Entries on where items appear

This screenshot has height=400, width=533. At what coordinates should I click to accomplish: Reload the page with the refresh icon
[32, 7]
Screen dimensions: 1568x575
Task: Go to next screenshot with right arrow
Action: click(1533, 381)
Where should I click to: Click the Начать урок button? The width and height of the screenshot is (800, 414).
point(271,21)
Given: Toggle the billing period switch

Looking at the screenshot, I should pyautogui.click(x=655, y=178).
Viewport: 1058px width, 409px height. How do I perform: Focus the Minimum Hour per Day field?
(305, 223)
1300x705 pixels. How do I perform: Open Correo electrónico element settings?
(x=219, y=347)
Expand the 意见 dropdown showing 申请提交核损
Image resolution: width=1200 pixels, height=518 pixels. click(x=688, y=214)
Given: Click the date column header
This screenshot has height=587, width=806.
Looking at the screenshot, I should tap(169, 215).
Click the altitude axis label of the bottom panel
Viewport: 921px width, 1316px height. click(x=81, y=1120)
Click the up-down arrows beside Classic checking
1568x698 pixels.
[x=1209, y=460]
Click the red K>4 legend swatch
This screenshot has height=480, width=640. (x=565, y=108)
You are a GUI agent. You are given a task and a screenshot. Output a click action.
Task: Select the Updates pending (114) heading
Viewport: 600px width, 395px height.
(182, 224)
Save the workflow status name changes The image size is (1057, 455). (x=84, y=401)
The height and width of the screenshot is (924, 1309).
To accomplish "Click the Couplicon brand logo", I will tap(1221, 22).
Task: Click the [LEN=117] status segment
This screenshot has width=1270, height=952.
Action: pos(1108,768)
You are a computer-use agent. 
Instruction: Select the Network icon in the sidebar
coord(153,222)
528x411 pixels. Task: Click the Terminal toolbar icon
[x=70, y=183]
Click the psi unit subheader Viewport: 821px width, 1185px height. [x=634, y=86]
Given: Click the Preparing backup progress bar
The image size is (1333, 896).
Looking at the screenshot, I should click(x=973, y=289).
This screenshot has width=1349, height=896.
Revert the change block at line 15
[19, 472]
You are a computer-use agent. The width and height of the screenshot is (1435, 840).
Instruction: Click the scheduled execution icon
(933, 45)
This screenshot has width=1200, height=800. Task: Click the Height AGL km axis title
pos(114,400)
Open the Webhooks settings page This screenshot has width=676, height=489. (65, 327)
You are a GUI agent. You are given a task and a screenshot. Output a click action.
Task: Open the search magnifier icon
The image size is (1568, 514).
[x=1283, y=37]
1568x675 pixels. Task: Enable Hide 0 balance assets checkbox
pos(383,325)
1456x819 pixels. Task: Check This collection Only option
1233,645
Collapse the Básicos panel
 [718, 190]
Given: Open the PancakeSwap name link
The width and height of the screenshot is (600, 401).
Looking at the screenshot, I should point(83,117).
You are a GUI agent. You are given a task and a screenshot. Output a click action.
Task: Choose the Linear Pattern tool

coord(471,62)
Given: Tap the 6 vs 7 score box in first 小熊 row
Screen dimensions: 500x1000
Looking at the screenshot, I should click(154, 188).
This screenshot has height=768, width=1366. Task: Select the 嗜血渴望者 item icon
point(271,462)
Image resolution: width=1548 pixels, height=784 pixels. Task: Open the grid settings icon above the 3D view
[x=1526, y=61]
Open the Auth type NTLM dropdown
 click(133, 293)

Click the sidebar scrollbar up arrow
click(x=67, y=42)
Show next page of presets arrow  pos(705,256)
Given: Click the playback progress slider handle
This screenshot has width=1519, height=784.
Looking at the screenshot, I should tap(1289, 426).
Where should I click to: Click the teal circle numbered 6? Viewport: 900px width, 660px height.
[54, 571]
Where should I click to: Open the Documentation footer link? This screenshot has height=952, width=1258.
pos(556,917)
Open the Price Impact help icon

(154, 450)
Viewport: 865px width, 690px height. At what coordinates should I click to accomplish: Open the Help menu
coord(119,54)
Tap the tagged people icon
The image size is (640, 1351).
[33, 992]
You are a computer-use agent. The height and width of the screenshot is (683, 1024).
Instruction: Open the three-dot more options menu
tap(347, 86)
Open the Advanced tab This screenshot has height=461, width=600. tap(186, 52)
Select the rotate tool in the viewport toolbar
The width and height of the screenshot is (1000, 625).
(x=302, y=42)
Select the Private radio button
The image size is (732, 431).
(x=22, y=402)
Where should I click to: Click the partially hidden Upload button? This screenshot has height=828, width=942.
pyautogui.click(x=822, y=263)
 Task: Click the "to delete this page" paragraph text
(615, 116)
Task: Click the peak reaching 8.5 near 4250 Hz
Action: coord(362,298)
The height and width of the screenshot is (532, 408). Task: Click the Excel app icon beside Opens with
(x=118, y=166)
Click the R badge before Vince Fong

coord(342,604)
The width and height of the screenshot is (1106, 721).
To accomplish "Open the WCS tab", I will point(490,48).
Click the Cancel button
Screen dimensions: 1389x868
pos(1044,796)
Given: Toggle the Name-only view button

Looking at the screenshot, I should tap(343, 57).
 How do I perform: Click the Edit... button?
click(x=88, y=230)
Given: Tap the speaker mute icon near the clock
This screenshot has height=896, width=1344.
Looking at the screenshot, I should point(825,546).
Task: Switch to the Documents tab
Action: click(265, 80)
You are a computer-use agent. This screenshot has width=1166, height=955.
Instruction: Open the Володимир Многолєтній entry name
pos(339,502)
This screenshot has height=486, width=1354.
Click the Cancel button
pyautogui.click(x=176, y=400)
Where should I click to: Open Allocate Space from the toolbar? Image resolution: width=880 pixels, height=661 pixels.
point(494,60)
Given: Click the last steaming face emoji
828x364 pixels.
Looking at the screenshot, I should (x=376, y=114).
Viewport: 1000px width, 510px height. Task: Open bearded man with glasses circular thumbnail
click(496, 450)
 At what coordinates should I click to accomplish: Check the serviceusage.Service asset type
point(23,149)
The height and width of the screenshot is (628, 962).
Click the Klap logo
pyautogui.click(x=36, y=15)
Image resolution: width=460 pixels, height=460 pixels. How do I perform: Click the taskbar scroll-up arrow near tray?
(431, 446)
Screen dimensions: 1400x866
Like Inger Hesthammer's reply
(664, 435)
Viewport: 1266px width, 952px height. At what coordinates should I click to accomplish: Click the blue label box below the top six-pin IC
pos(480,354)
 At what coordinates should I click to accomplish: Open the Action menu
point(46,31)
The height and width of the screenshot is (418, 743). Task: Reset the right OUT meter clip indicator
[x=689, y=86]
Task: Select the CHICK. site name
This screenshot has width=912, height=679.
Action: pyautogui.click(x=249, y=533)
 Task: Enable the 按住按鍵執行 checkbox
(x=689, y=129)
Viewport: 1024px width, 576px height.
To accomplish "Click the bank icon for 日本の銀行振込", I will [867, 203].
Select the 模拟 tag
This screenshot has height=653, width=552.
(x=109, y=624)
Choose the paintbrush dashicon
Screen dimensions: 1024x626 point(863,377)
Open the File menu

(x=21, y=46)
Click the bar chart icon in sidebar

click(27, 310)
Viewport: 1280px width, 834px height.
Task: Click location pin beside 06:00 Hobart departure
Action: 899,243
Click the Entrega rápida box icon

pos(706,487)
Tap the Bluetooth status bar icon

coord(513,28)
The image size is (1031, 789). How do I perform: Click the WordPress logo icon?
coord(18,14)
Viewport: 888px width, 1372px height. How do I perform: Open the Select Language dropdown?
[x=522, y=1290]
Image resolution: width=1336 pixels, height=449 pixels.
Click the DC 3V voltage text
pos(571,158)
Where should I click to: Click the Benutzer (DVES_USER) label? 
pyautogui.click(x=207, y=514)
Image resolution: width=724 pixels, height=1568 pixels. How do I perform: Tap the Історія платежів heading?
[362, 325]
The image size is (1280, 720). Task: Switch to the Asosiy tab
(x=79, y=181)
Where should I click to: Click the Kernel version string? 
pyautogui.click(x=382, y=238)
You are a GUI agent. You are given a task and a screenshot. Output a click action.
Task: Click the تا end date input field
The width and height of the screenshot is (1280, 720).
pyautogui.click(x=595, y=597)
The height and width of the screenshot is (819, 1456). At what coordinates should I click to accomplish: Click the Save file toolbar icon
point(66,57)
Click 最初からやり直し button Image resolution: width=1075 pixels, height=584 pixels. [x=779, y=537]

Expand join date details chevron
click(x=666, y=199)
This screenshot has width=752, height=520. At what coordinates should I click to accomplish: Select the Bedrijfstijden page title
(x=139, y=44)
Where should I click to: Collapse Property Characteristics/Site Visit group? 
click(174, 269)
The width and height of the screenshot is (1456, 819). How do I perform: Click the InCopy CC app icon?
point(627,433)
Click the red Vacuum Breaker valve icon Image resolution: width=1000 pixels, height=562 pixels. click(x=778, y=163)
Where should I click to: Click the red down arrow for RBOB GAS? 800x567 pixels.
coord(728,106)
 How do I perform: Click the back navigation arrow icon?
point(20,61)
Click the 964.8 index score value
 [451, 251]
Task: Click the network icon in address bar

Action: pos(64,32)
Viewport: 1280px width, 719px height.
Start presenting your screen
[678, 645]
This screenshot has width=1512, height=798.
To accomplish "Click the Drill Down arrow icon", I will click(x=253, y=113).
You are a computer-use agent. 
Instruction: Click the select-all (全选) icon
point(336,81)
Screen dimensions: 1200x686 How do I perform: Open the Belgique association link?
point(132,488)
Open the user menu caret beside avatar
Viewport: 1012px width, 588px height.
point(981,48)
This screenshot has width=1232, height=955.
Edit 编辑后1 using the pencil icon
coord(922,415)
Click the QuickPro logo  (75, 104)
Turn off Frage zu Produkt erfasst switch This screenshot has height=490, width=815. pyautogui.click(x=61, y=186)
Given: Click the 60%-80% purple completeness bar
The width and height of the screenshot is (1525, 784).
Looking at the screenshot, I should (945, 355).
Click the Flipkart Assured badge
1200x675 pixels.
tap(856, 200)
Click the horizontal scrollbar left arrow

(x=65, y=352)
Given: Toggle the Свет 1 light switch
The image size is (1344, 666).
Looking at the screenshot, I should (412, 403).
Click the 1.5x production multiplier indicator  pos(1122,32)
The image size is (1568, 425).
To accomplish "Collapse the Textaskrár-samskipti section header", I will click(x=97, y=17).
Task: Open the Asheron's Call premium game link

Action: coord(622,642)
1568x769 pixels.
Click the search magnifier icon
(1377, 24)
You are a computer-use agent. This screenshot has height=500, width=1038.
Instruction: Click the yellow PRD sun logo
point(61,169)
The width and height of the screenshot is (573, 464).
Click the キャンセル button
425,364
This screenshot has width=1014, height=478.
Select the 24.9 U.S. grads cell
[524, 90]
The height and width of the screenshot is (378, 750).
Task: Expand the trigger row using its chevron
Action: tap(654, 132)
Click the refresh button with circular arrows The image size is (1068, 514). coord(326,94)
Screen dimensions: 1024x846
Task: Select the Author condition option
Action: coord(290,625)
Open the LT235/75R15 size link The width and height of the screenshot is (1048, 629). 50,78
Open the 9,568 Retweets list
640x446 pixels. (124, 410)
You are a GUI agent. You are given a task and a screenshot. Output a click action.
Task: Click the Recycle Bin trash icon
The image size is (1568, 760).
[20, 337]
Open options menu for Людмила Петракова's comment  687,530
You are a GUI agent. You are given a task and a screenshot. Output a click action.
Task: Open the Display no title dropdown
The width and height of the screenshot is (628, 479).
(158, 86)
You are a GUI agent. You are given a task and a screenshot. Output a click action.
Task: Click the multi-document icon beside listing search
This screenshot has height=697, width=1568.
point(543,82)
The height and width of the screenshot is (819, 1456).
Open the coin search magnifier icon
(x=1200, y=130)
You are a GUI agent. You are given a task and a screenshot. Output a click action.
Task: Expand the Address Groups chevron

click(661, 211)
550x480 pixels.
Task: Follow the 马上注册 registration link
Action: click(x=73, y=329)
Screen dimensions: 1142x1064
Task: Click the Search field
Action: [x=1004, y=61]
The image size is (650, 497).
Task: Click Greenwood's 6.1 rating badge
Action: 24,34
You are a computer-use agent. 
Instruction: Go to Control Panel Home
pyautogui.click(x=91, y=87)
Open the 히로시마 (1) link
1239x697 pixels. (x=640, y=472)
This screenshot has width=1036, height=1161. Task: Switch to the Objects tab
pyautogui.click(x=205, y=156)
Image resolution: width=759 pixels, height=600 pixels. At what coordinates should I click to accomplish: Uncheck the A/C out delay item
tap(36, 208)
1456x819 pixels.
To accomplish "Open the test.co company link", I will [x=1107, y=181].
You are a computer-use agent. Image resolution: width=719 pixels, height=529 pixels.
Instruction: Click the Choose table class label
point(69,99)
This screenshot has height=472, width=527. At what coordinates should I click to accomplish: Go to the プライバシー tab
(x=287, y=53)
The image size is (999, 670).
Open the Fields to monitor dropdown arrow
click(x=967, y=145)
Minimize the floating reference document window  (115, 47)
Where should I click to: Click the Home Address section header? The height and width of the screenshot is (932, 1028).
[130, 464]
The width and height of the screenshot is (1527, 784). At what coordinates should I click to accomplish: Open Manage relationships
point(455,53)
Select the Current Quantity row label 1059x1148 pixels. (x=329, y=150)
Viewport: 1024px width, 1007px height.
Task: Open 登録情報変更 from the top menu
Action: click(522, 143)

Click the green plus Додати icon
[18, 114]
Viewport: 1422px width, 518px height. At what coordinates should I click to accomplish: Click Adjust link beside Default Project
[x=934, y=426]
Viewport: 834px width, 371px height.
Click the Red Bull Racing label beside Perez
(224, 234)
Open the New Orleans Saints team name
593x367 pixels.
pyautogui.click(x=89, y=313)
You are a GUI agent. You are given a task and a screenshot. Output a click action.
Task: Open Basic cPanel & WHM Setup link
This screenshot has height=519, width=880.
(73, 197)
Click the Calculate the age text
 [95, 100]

▸ **DIRECTIONS**: Report each line of the material above that contains the string "dropdown", treating uppercase and lowercase letters as distinct.

▸ **THE ANSWER**:
Expand the 意见 dropdown showing 申请提交核损
Open the Auth type NTLM dropdown
Viewport: 888px width, 1372px height. How do I perform: Open the Select Language dropdown?
Task: Open the Display no title dropdown
Open the Fields to monitor dropdown arrow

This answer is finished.